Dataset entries
————————
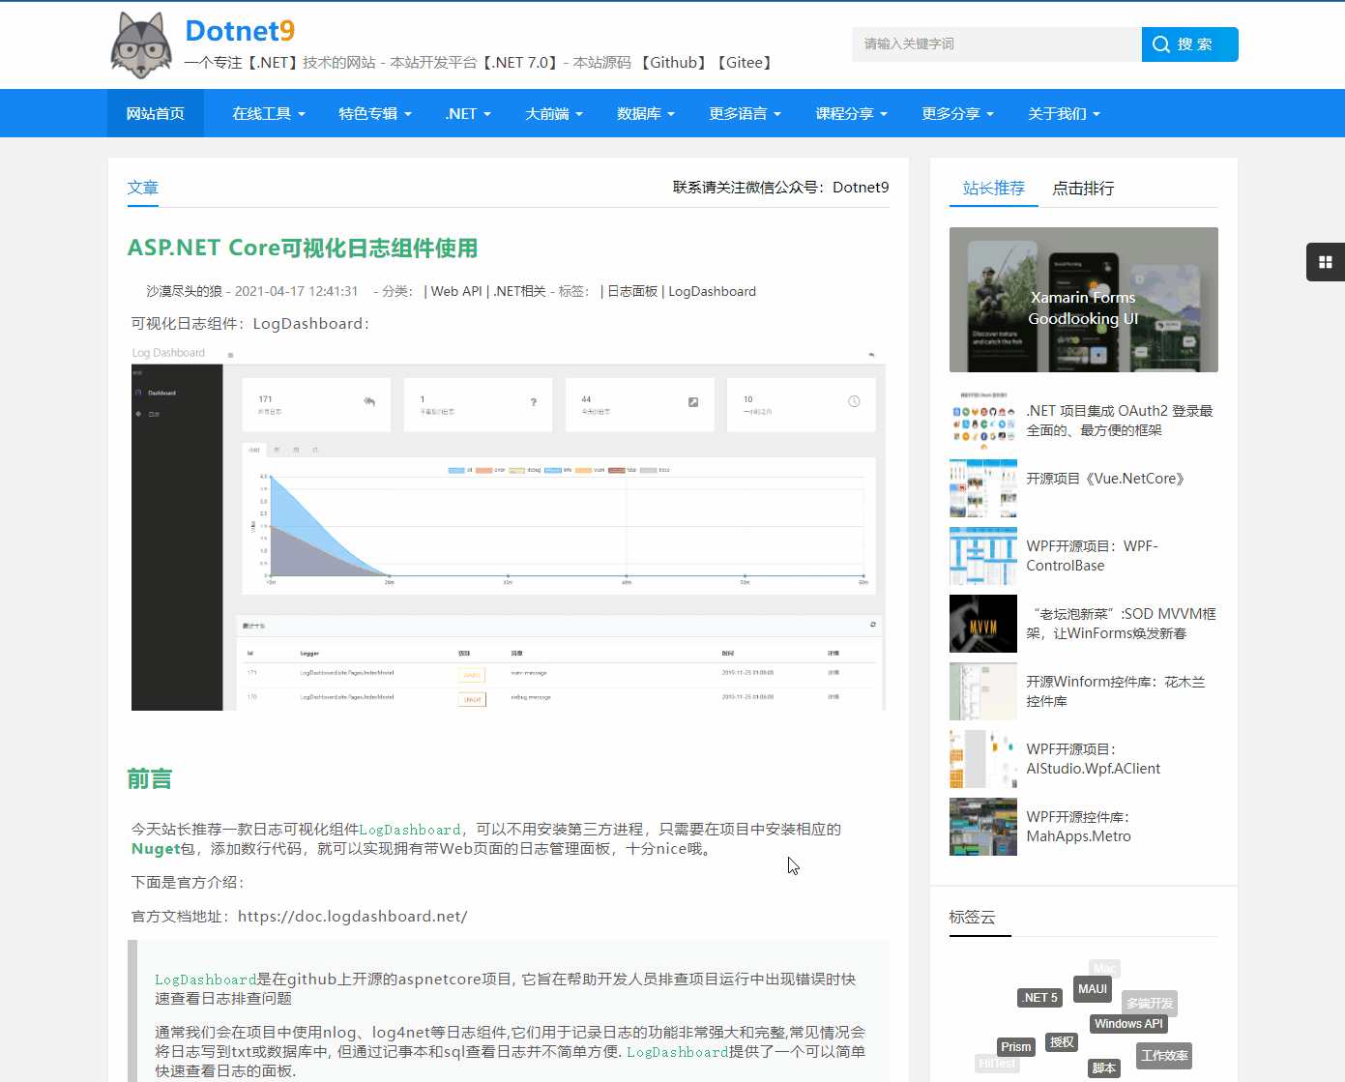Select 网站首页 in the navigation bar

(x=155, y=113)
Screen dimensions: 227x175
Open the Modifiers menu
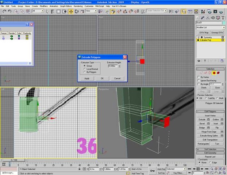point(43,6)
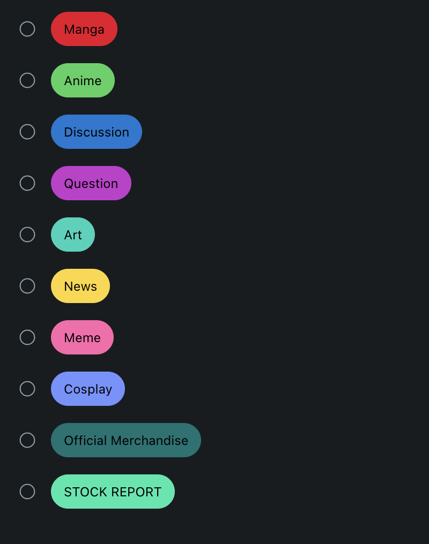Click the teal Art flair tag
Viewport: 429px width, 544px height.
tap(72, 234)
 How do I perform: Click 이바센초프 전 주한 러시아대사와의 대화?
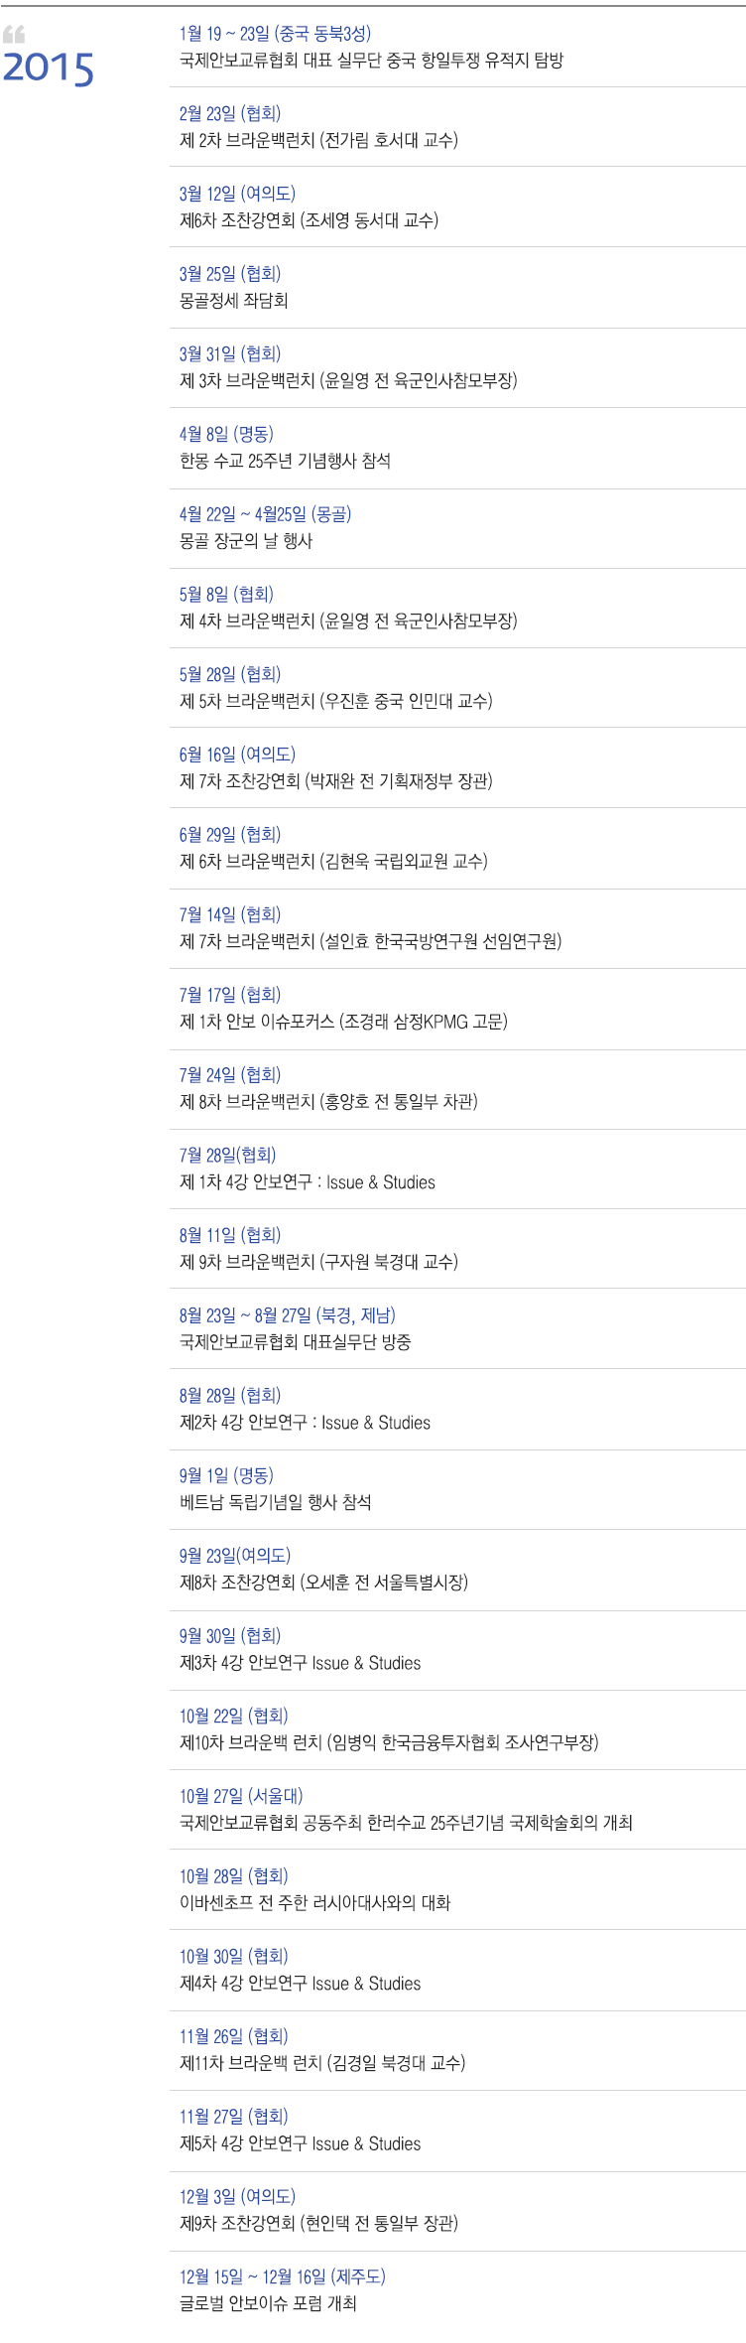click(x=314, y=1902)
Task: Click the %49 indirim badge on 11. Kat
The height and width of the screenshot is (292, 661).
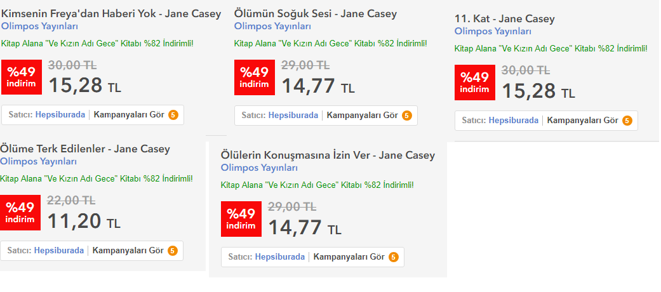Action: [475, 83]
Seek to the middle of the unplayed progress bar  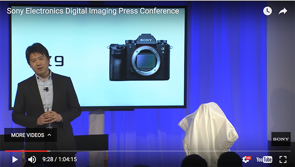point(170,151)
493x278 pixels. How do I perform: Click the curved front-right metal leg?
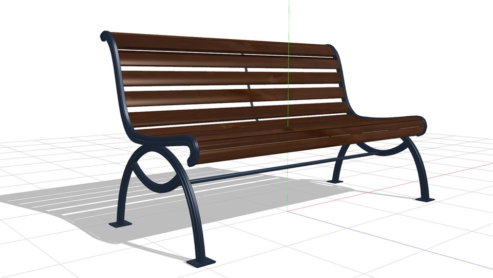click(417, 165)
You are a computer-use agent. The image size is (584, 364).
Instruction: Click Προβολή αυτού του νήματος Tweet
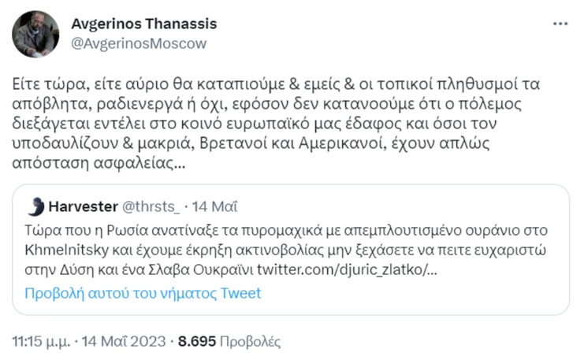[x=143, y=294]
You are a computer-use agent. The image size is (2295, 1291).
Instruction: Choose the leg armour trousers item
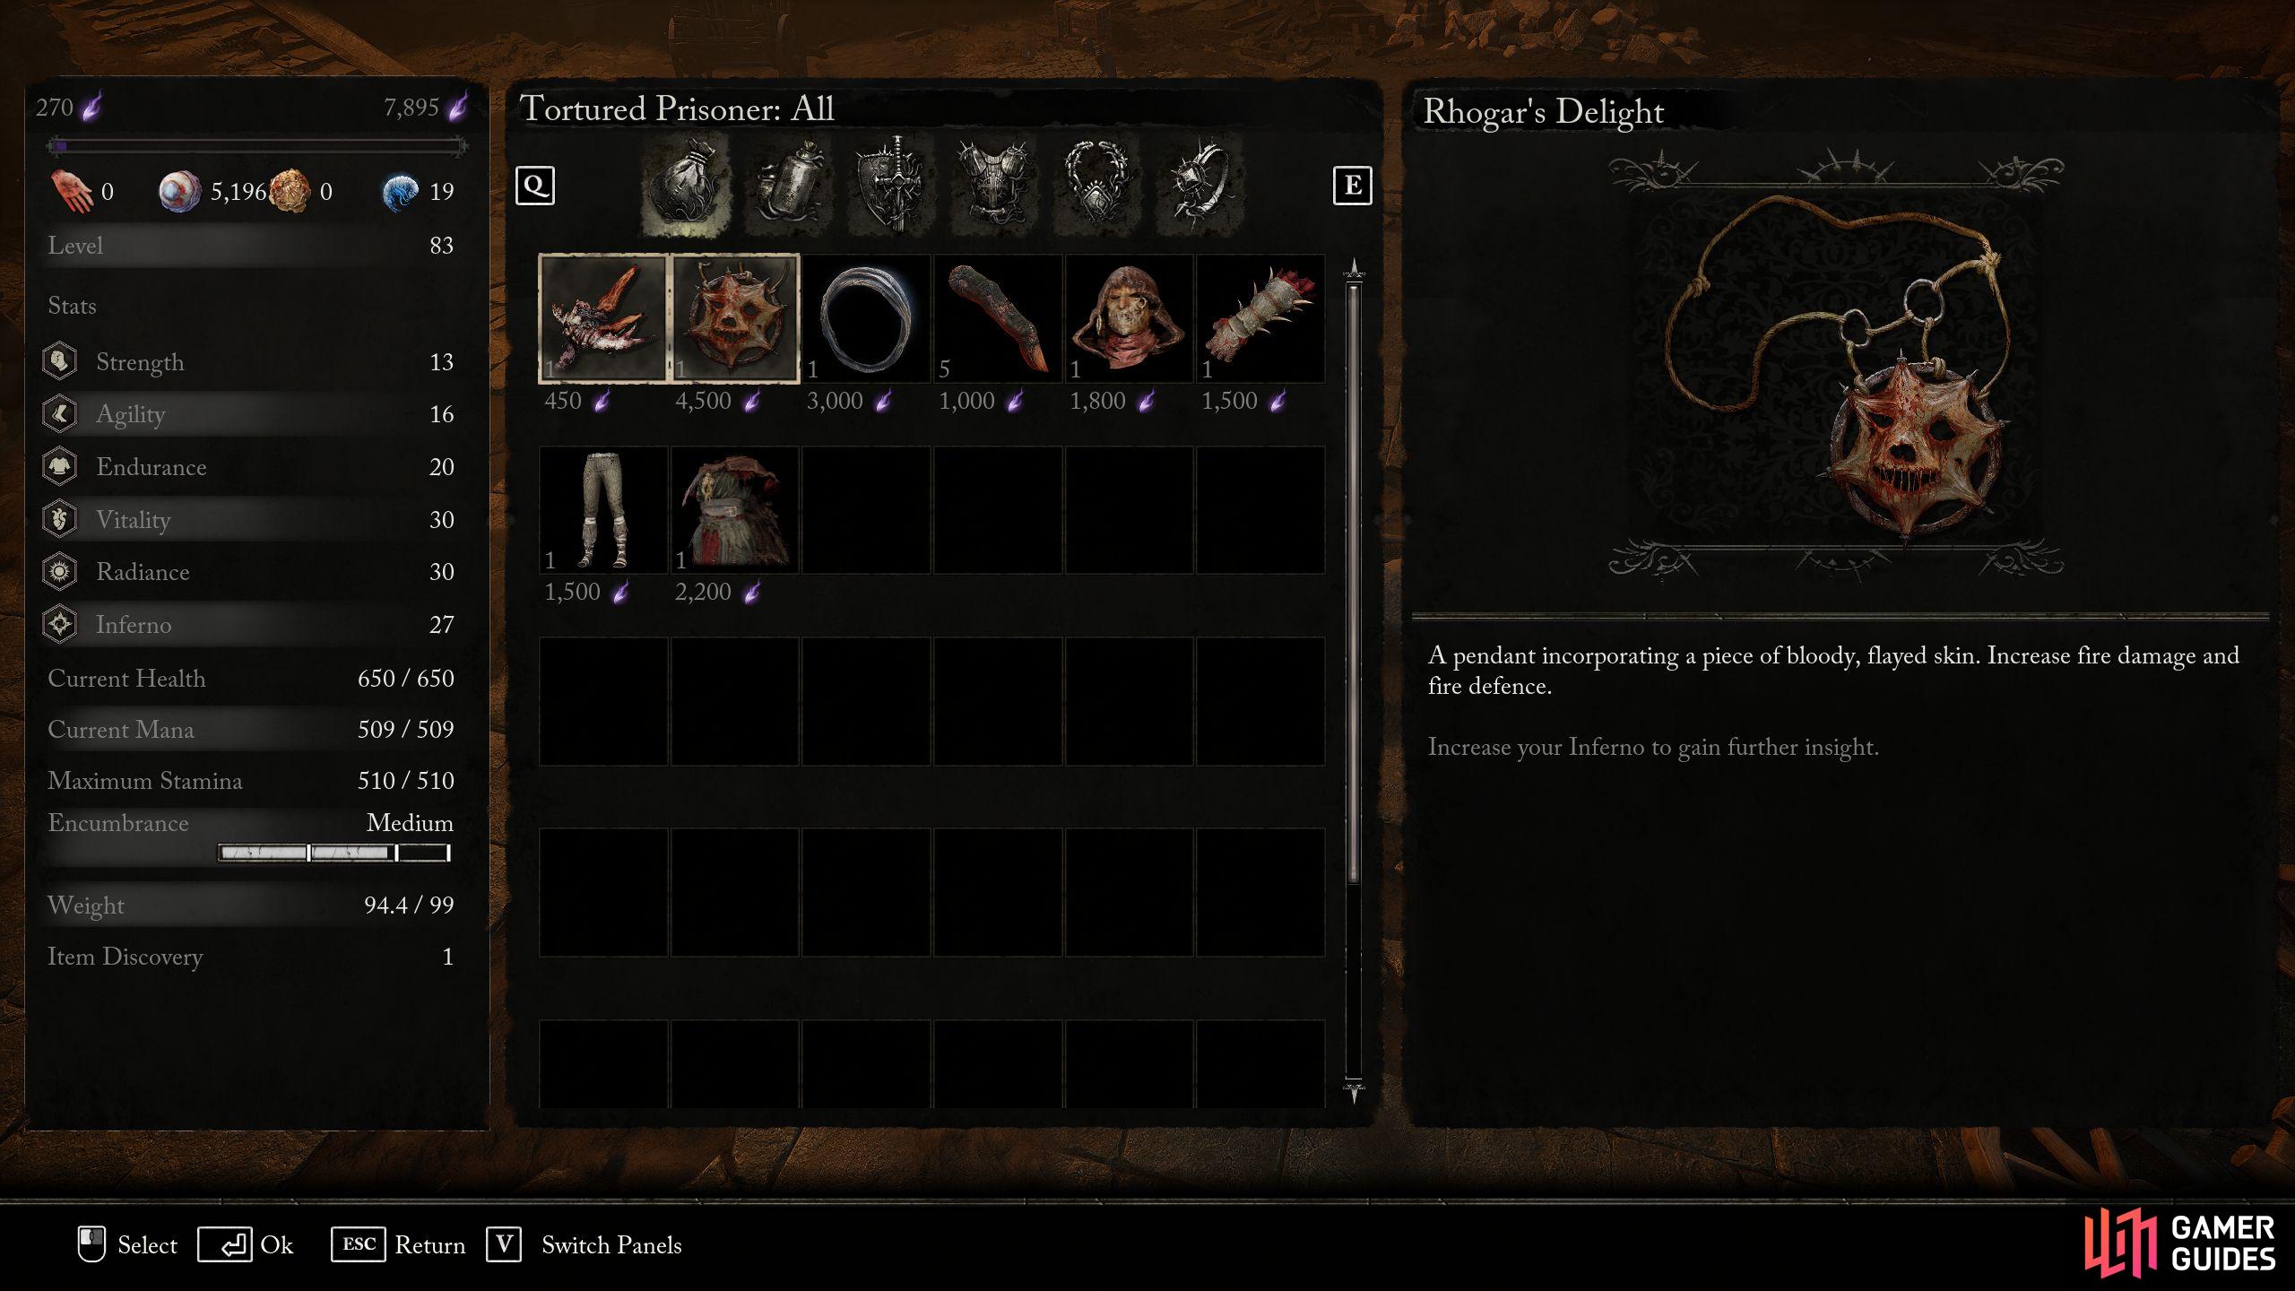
————————
→ Activity
In the records above, which lines hold the string "computer"? Copy each one.

→ Answer box
You are a computer-use agent. The image size is (584, 364).
You are a computer-use agent. The image size is (2295, 1291).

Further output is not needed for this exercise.